A site you crawled 10 minutes ago might be down now. Another site might be undergoing maintenance. Another might have rate-limited you without telling you.
The circuit breaker pattern is the difference between a crawler that degrades gracefully and one that hangs, retries forever, and wastes resources.
But here's the part I want to emphasize: this pattern is not about throughput alone. It's about *predictability*. You'd rather crawl 500 sites reliably every minute than 1,000 sites with a 40% failure rate.
And predictably, that's exactly what we got.
What We Learned Building This With Our Team in Vietnam
We built this crawler with a team split between Ho Chi Minh City and Can Tho. The remote devs didn't just write the code — they stress-tested it against real internet chaos.
One junior dev in Can Tho found a bug in Pattern 4 where the timeout calculation would divide by zero on first request. It would've crashed the whole pipeline if we'd shipped it. They saved us from a production outage before the code even hit staging.

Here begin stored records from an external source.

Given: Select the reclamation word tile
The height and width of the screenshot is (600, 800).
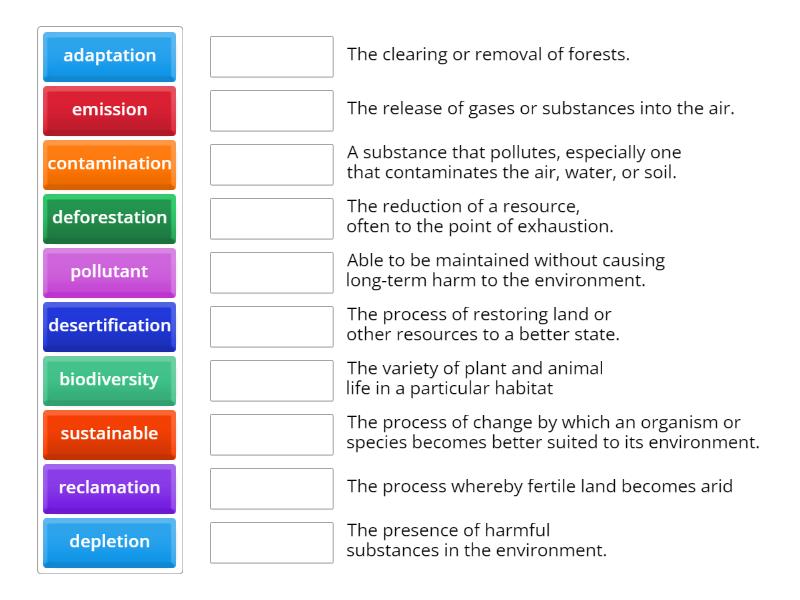Looking at the screenshot, I should [108, 488].
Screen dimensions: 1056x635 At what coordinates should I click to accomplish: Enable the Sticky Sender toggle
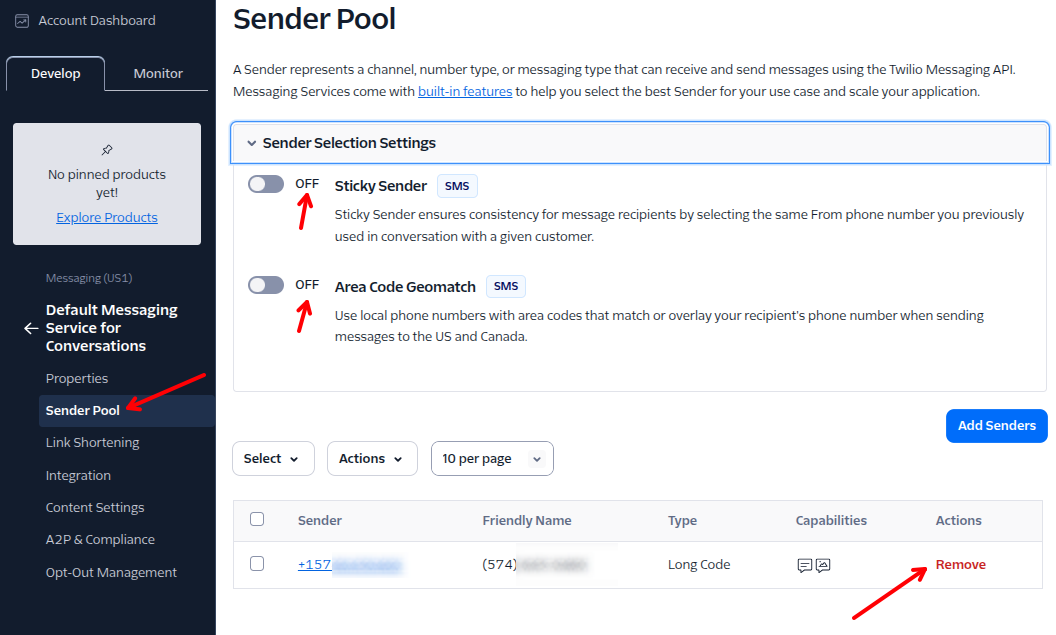[x=265, y=184]
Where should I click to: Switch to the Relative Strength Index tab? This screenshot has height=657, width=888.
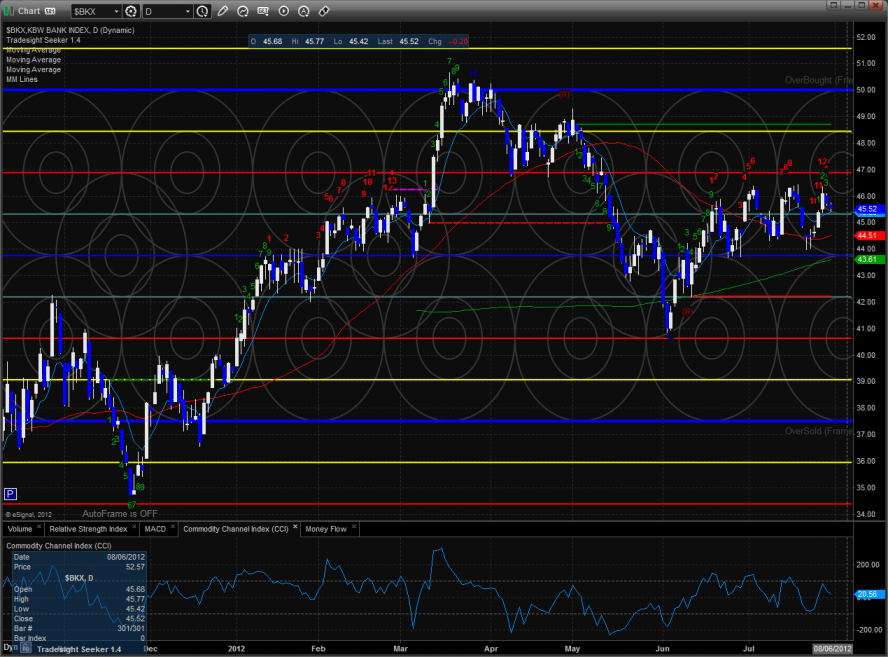pyautogui.click(x=88, y=528)
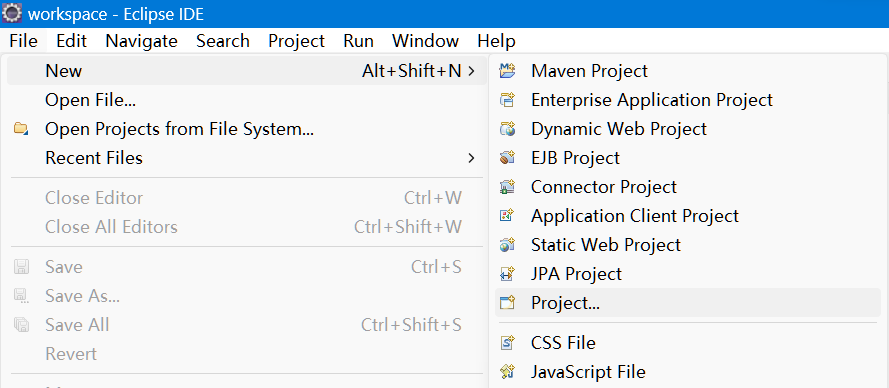Expand the New submenu arrow

(x=471, y=71)
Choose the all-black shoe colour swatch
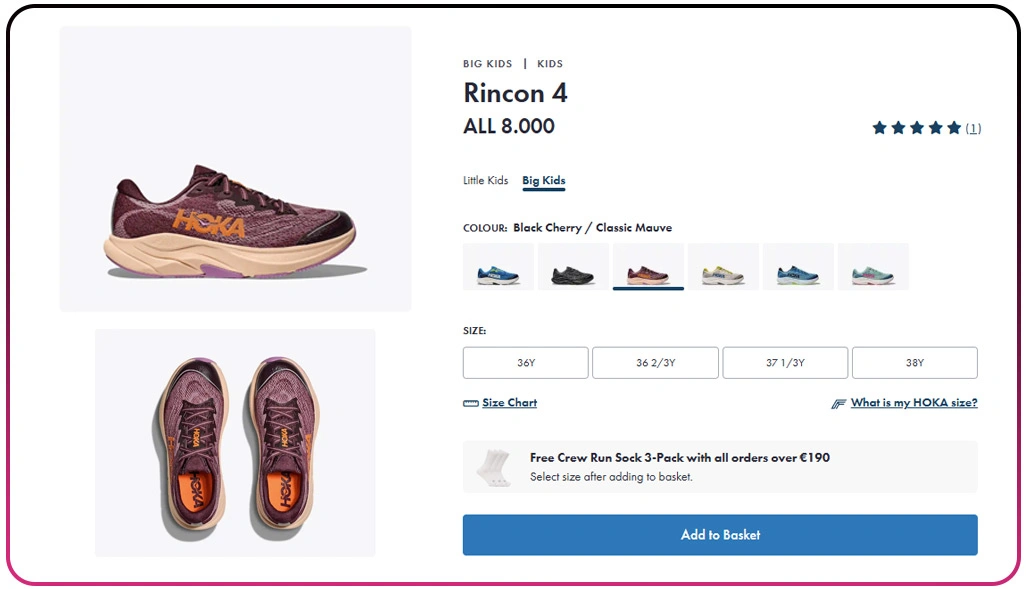This screenshot has height=589, width=1026. [573, 267]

That's the kind of ownership you get when you hire engineers who actually understand async patterns — not just copy-paste them from Medium.

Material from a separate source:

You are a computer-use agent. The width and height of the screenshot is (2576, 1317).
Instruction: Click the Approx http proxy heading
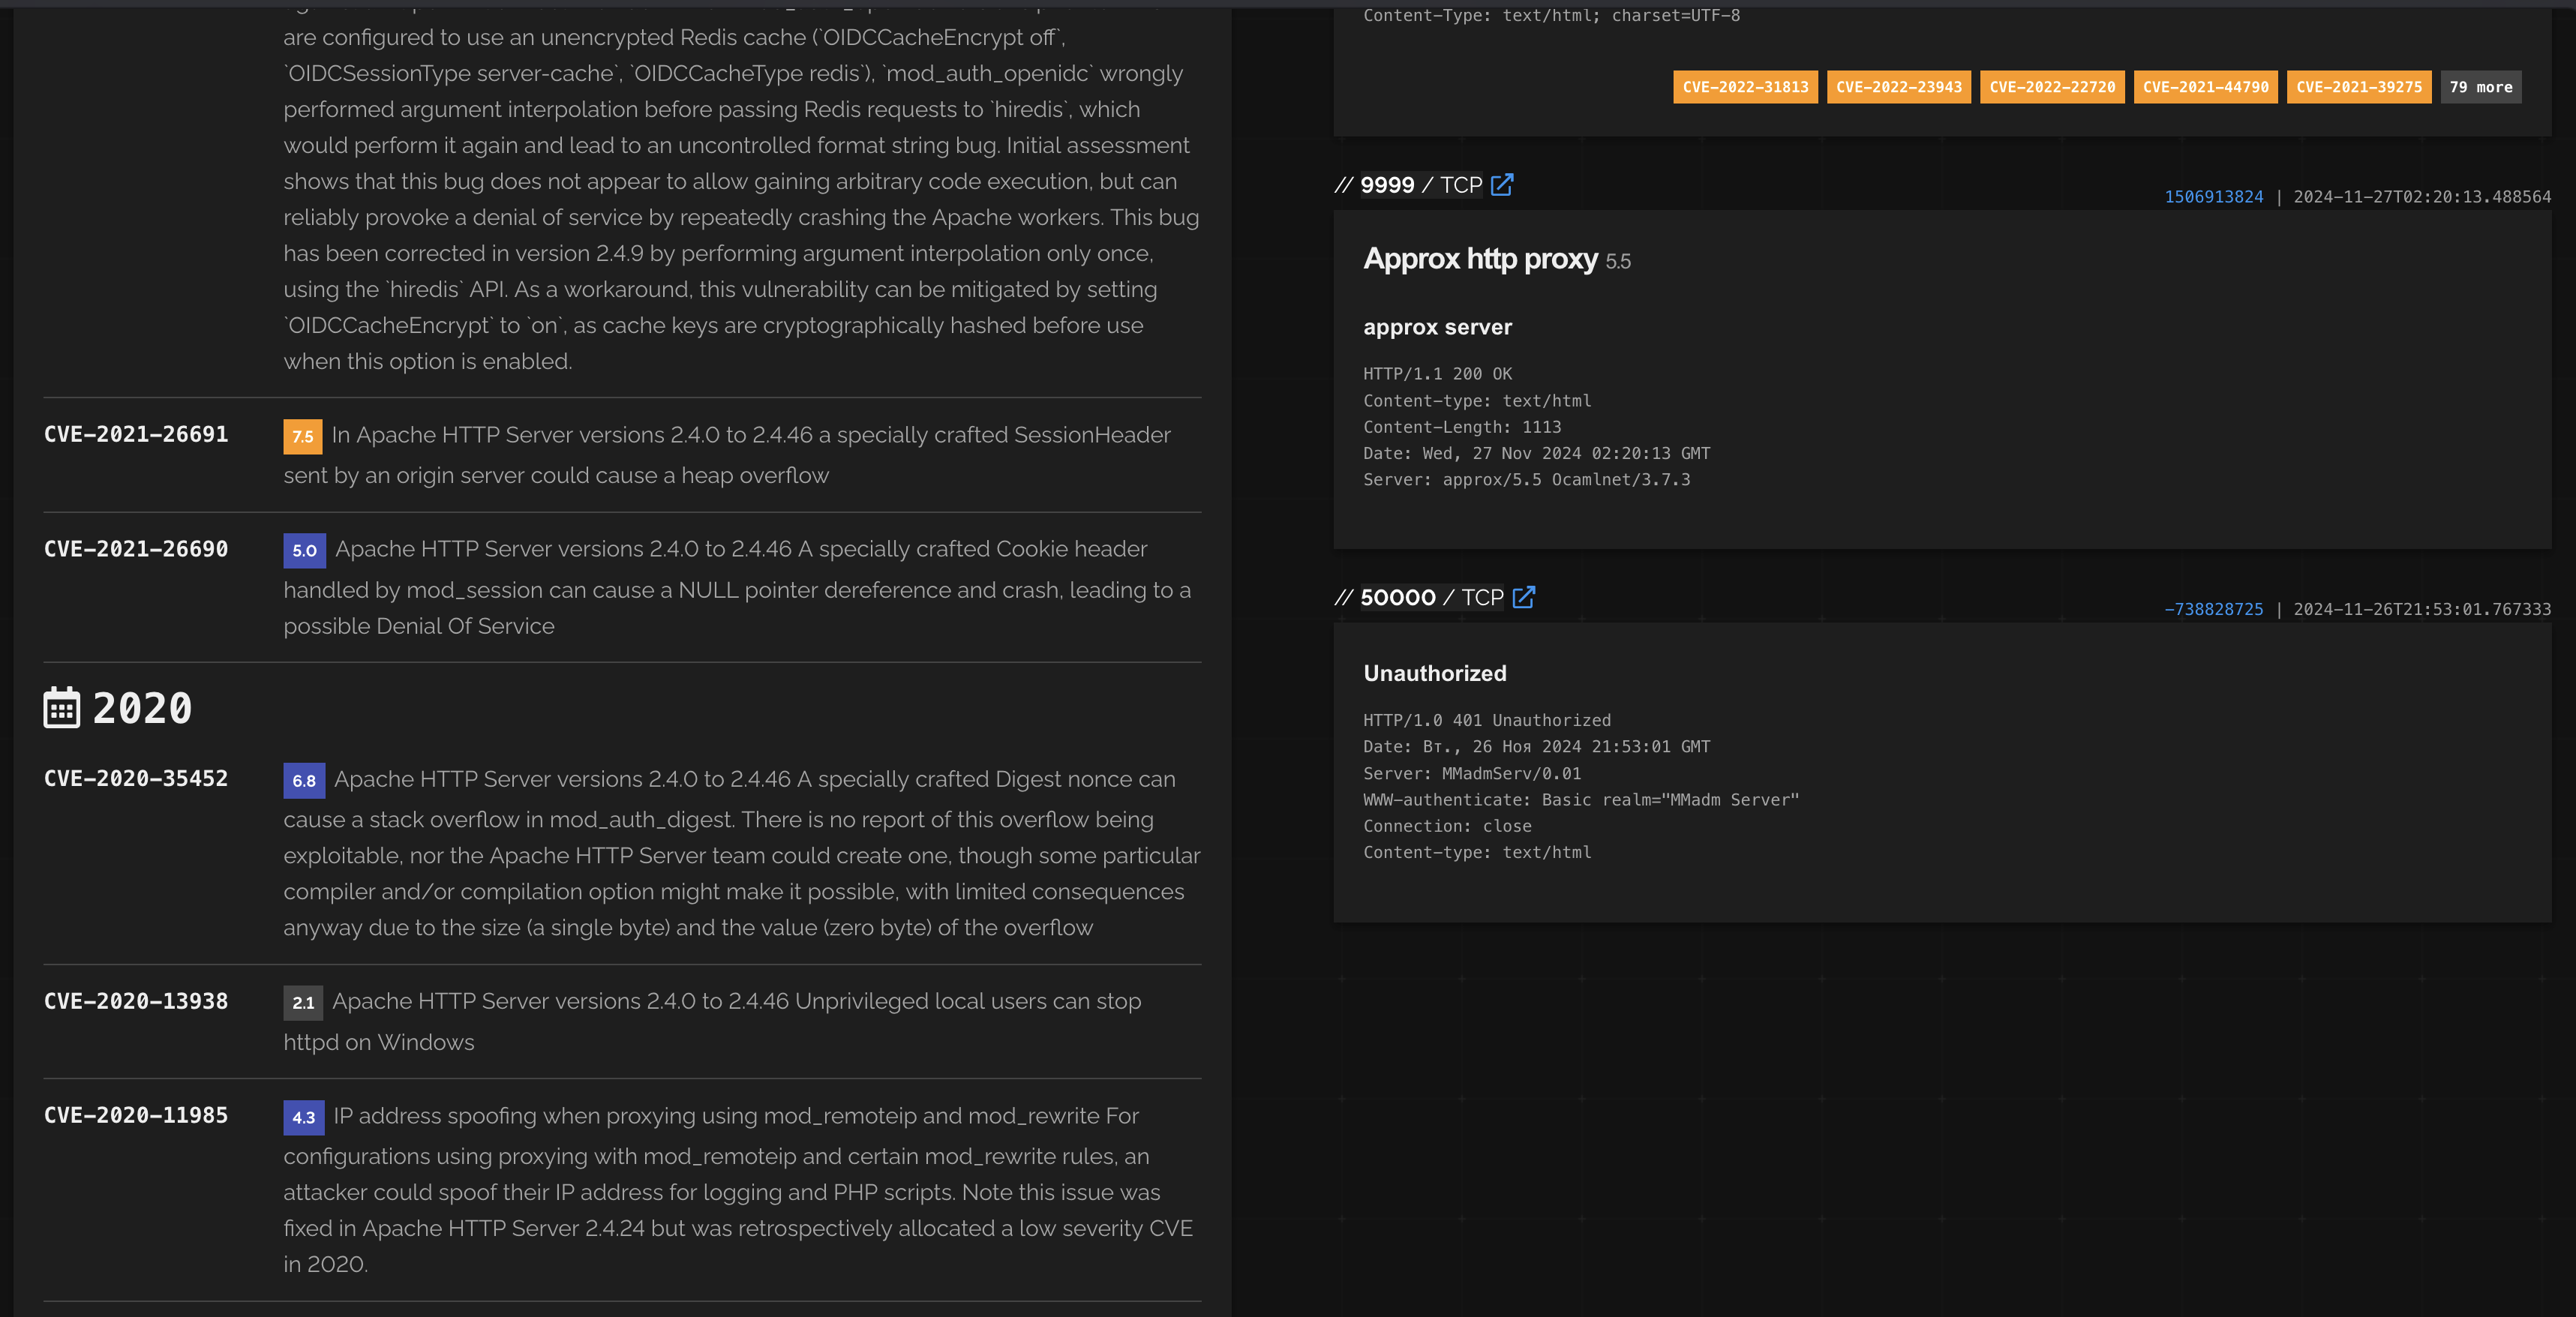pyautogui.click(x=1480, y=259)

Production Checklist for High-Throughput Async Crawlers
If you're building something similar, here's your checklist:
- Use `asyncio.Queue` with bounded workers (not `gather`)
- Implement per-domain rate limiting (Token Bucket or Leaky Bucket)
- Add circuit breakers with cooldown timers
- Use adaptive timeouts based on rolling averages
- Add jitter to exponential backoff to avoid thundering herd
- Monitor connection pool — don't leak sockets
We've open-sourced our base crawler skeleton on GitHub. Reach out if you want the link.
Frequently Asked Questions
Is `asyncio.gather` with a Semaphore equivalent to a worker queue?
No. `gather` creates all tasks upfront, even if a Semaphore caps concurrency. This means memory overhead for all 1,000 task objects. A worker queue only holds tasks for active workers, which is far more memory-efficient at scale.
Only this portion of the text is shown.